§ Entries provided:
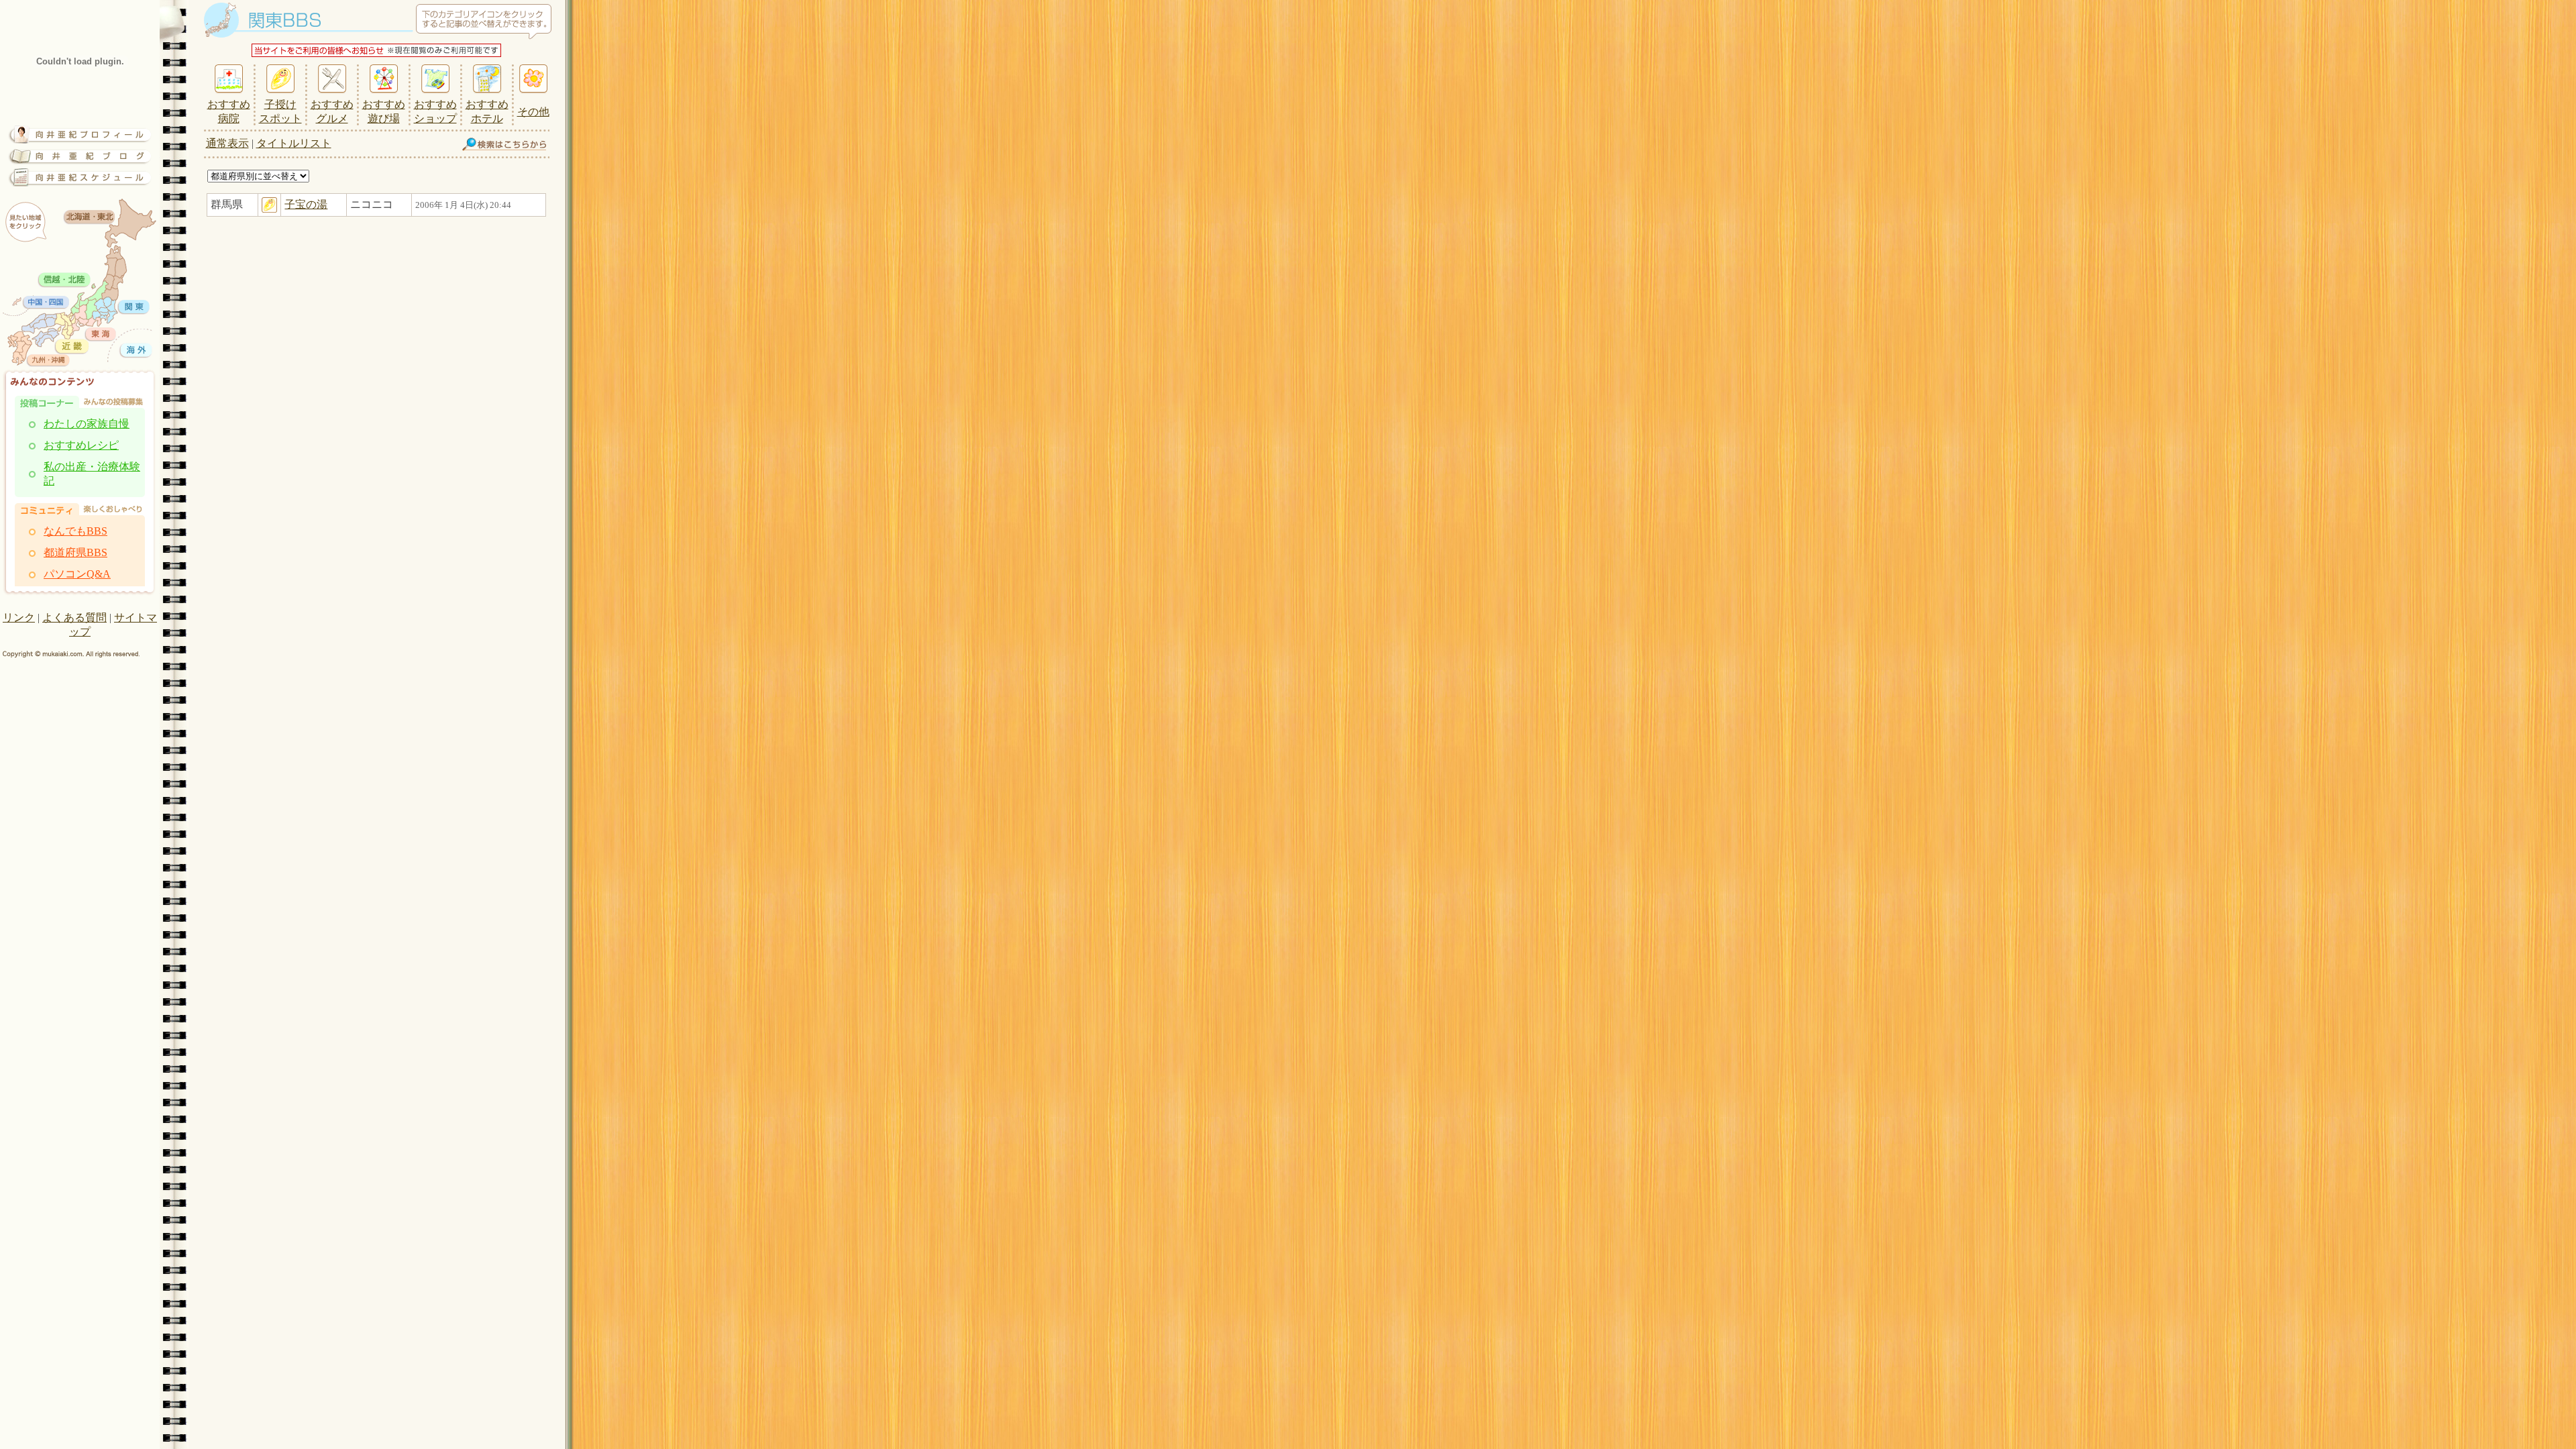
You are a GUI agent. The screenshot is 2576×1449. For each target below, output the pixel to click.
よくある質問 (74, 617)
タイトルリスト (293, 143)
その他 (533, 111)
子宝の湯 (305, 204)
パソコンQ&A (77, 574)
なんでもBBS (75, 531)
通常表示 (227, 143)
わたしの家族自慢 (86, 423)
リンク (19, 617)
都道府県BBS (75, 552)
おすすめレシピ (81, 445)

§ What this task involves: Omit the pictures and write out the remaining data exactly.

§ Solution to the exercise:
You are a GUI agent. The screenshot is 2576×1449. For each target below, output the pixel to click.
よくある質問 (74, 617)
タイトルリスト (293, 143)
その他 (533, 111)
子宝の湯 (305, 204)
パソコンQ&A (77, 574)
なんでもBBS (75, 531)
通常表示 (227, 143)
わたしの家族自慢 (86, 423)
リンク (19, 617)
都道府県BBS (75, 552)
おすすめレシピ (81, 445)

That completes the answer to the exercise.